▶ [Extrait cité]:
Il suffit d’avoir parcouru quelques-uns de ces précieux rapports pour comprendre que le système d’inspection qu’elle a établi est la partie vraiment excellente de la loi anglaise sur le travail des enfans. On ne saurait se faire une idée de l’intérêt et de la valeur des renseignemens que les inspecteurs ont fournis sur la condition de la population industrielle du royaume-uni. La statistique, l’économie politique et la politique leur sont également redevables. Les résultats généraux de leur mission dominent tellement d’ailleurs la spécialité pour laquelle ils ont été créés, qu’on ne les appelle plus, comme ils le sont réellement en effet, que les inspecteurs des manufactures (inspectors of factories).

Mais pour ce qui regarde particulièrement les effets produits par la loi depuis qu’elle a été promulguée jusqu’à l’année dernière, on peut se dispenser de recourir à ces volumineux documens ; on en trouve l’aperçu le plus complet dans un rapport présenté en 1841 à la chambre des communes par une commission, sous la présidence de lord Ashley, qui avait été chargée de faire une enquête sur les résultats de la loi jusqu’à cette époque, et sur les amendemens et les développemens qu’elle réclamait.

▶ [Jeu de données]:

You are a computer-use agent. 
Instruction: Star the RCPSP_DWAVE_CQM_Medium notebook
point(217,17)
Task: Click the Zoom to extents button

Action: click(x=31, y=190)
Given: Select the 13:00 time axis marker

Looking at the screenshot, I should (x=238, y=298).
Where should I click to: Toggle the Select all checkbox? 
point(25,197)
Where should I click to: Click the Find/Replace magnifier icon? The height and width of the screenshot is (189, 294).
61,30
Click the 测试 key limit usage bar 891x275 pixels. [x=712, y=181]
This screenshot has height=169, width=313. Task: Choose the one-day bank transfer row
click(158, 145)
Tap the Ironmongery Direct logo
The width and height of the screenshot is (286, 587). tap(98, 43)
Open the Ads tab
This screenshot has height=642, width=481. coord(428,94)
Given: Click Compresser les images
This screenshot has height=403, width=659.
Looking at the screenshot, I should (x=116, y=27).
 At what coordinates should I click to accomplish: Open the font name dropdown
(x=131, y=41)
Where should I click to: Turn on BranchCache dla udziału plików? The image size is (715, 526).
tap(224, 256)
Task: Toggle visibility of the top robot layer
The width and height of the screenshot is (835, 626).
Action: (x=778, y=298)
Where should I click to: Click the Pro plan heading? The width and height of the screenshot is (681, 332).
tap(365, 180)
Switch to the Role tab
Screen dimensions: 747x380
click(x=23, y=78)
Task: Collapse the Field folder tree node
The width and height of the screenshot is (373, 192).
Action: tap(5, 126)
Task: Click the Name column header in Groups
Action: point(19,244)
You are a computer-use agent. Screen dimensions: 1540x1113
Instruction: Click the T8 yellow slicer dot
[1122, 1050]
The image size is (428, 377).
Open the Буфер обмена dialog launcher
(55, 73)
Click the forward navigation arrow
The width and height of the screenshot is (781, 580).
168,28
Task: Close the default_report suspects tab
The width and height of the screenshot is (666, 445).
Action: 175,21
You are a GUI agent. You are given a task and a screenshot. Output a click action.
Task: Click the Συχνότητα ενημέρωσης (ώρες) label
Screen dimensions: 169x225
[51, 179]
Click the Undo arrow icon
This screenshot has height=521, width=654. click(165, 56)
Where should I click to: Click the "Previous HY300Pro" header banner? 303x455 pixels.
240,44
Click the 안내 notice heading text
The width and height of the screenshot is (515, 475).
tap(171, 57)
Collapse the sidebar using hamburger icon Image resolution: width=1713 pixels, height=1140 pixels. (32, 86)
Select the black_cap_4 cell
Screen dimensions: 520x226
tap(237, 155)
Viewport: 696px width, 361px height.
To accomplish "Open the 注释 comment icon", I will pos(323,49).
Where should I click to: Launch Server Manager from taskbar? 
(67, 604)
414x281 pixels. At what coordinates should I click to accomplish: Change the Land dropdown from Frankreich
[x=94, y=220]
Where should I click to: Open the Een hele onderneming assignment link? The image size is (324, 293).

▶ [Consigne]: Selon l'extrait cité, en quelle année la commission présidée par lord Ashley a-t-elle présenté son rapport à la chambre des communes ?

▶ [Réponse]: En 1841.